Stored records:
_ _ _ _
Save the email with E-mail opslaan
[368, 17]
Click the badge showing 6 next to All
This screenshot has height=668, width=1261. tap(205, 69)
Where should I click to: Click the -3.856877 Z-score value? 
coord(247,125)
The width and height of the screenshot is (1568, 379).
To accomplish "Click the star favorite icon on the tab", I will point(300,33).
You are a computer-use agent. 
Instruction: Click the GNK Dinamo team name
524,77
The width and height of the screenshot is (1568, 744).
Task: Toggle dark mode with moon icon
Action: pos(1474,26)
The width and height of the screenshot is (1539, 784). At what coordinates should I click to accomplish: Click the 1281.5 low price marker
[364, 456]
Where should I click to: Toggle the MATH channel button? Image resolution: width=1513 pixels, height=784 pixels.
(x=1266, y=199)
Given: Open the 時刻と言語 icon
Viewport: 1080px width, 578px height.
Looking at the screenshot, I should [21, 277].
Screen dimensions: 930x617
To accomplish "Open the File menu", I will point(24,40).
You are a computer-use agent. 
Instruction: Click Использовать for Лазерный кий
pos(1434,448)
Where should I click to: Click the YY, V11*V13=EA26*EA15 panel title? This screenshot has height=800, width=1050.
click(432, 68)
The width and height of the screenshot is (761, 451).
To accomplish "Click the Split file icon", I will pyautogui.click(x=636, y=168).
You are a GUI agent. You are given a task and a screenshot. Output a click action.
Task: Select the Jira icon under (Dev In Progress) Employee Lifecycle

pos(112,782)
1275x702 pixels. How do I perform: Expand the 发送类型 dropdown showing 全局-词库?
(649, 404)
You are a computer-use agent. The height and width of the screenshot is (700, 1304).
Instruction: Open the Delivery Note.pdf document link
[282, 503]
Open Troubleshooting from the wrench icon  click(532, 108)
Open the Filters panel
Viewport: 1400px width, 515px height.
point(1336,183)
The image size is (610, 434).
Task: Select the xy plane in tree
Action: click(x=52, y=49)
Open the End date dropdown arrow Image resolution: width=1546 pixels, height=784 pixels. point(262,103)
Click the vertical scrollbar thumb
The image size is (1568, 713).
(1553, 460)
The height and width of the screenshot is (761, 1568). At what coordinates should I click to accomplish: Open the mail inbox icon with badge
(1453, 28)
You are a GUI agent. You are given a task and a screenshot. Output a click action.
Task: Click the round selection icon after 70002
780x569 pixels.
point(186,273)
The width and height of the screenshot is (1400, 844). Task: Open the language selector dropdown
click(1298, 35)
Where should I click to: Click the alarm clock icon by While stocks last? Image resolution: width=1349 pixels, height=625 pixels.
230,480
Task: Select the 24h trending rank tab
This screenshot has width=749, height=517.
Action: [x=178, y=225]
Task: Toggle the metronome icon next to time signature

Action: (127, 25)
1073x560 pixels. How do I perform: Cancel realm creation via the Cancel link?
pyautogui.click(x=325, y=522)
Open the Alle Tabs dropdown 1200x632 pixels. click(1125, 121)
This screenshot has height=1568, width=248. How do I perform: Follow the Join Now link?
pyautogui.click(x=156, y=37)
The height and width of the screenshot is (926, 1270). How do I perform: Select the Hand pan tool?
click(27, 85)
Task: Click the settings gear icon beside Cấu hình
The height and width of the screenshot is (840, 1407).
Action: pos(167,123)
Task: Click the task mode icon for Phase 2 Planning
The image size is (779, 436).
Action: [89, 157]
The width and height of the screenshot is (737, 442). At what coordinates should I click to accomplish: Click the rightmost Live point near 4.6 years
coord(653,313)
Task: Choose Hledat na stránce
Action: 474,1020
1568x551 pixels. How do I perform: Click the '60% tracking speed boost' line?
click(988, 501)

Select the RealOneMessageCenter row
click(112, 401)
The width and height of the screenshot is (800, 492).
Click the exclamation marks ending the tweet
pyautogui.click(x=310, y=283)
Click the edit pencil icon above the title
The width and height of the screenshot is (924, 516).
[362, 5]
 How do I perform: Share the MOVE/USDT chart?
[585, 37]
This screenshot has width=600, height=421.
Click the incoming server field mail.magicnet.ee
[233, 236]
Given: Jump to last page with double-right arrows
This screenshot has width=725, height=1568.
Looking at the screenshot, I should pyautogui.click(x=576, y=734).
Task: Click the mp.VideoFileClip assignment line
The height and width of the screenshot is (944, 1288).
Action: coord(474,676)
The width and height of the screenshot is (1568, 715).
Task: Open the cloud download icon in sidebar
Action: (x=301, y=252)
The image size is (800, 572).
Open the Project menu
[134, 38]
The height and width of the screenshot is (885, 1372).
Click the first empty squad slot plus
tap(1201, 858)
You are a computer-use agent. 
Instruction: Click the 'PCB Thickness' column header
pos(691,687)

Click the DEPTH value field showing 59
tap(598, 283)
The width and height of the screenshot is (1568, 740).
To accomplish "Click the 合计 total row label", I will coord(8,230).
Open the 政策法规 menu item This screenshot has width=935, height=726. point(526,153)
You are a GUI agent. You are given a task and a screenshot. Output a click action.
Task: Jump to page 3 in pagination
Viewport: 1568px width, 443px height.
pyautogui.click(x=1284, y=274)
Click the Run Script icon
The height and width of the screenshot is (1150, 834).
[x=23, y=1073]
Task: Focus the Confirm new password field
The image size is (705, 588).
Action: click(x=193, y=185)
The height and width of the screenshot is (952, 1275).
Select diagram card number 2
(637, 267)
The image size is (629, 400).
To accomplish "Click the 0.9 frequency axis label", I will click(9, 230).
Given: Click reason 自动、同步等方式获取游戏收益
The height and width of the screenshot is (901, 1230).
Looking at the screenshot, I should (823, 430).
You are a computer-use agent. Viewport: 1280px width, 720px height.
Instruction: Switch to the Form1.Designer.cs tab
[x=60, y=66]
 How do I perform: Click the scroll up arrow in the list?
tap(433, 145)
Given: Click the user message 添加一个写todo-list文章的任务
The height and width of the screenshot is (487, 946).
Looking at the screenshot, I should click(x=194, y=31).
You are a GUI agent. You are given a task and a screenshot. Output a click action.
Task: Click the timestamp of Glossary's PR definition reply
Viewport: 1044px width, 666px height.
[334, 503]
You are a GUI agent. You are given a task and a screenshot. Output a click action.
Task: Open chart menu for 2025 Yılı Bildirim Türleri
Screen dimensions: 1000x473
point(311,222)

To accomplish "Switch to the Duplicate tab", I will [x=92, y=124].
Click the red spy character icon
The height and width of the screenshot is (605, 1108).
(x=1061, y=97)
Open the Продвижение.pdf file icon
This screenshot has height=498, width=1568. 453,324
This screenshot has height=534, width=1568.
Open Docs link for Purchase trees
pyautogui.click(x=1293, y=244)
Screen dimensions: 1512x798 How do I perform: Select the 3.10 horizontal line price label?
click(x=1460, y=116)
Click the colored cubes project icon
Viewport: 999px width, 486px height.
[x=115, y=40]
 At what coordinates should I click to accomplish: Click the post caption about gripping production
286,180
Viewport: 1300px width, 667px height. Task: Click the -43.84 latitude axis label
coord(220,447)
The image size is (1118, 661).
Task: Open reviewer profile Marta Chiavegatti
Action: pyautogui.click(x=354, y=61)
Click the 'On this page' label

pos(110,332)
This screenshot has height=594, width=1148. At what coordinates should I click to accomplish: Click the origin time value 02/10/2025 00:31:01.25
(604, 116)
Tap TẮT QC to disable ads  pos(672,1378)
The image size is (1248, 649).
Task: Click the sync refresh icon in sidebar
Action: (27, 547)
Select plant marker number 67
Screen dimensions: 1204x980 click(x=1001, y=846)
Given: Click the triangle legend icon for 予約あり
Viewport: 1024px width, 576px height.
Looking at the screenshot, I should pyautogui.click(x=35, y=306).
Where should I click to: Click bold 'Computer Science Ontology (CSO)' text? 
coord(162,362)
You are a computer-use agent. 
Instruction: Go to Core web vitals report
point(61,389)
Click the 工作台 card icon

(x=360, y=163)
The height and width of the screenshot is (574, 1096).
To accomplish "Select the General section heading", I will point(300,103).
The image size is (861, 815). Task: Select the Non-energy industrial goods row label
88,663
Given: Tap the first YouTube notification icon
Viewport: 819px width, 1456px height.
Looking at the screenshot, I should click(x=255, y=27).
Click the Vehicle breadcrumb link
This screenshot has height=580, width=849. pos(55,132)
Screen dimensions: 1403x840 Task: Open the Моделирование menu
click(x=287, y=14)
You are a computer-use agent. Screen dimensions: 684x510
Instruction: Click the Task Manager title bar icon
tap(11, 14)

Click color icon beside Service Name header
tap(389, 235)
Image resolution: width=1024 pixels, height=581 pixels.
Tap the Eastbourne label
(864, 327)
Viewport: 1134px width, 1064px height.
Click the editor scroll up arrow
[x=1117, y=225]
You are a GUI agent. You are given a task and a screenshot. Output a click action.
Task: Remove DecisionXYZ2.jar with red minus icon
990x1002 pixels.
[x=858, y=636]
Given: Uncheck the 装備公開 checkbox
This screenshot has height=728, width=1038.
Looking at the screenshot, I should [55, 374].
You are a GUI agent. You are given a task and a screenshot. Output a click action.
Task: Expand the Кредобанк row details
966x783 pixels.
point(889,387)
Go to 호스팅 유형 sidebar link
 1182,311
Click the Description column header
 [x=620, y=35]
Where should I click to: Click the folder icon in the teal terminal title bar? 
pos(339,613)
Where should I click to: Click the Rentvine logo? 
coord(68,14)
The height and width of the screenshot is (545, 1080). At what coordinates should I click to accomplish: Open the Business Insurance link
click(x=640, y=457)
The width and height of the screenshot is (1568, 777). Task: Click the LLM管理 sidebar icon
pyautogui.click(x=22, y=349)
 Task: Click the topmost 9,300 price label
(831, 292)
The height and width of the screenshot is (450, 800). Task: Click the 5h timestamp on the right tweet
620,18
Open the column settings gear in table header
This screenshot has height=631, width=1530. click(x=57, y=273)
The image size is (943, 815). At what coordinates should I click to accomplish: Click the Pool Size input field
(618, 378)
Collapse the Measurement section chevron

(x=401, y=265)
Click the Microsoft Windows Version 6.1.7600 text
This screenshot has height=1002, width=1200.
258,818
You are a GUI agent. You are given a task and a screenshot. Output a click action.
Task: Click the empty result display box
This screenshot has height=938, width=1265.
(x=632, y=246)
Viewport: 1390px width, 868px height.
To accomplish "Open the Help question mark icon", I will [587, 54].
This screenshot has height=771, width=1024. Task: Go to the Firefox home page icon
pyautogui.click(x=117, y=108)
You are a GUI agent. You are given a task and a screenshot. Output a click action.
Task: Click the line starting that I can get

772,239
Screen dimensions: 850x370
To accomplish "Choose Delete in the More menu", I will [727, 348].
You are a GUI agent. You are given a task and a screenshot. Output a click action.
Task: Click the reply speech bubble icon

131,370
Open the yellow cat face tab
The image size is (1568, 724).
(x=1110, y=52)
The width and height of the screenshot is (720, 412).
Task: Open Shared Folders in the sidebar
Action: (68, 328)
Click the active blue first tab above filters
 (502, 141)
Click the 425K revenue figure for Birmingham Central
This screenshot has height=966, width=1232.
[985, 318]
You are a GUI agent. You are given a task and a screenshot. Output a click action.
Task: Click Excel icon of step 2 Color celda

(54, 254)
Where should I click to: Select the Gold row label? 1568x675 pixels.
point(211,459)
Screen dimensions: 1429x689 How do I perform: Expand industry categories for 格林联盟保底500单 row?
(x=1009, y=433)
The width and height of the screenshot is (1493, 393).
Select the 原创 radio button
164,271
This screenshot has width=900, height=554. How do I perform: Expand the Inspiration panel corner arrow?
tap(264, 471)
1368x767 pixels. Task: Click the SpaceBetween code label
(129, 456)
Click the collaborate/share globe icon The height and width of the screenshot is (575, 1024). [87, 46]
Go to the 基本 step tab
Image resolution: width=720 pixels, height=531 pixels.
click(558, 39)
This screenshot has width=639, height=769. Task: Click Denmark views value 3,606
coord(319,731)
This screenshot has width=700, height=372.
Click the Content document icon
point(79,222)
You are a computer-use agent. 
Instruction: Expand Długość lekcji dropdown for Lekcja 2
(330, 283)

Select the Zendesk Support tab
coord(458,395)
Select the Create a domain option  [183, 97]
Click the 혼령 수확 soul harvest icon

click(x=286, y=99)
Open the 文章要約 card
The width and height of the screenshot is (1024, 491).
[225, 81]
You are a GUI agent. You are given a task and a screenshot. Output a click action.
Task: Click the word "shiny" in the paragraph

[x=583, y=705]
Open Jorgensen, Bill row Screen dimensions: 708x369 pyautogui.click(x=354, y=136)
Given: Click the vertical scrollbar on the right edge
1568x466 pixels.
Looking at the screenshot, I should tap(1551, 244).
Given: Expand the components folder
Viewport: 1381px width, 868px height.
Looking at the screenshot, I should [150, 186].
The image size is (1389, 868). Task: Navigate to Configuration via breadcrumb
_ _ _ _
## [TASK TO CARRY OUT]
Each line from the start of the records through the line holding "You are a computer-use agent. The" must be returned exactly; nothing else belongs in the answer.

## [WRITTEN RESPONSE]
Save the email with E-mail opslaan
[368, 17]
Click the badge showing 6 next to All
This screenshot has height=668, width=1261. tap(205, 69)
Where should I click to: Click the -3.856877 Z-score value? 
coord(247,125)
The width and height of the screenshot is (1568, 379).
To accomplish "Click the star favorite icon on the tab", I will point(300,33).
You are a computer-use agent. 
Instruction: Click the GNK Dinamo team name
524,77
The width and height of the screenshot is (1568, 744).
Task: Toggle dark mode with moon icon
Action: pos(1474,26)
The width and height of the screenshot is (1539, 784). At what coordinates should I click to accomplish: Click the 1281.5 low price marker
[364, 456]
Where should I click to: Toggle the MATH channel button? Image resolution: width=1513 pixels, height=784 pixels.
(x=1266, y=199)
Given: Open the 時刻と言語 icon
Viewport: 1080px width, 578px height.
Looking at the screenshot, I should [21, 277].
Screen dimensions: 930x617
To accomplish "Open the File menu", I will point(24,40).
You are a computer-use agent. 
Instruction: Click Использовать for Лазерный кий
pos(1434,448)
Where should I click to: Click the YY, V11*V13=EA26*EA15 panel title? This screenshot has height=800, width=1050.
click(432, 68)
The width and height of the screenshot is (761, 451).
To accomplish "Click the Split file icon", I will pyautogui.click(x=636, y=168).
You are a GUI agent. You are given a task and a screenshot. Output a click action.
Task: Select the Jira icon under (Dev In Progress) Employee Lifecycle

pos(112,782)
1275x702 pixels. How do I perform: Expand the 发送类型 dropdown showing 全局-词库?
(649, 404)
You are a computer-use agent. The height and width of the screenshot is (700, 1304).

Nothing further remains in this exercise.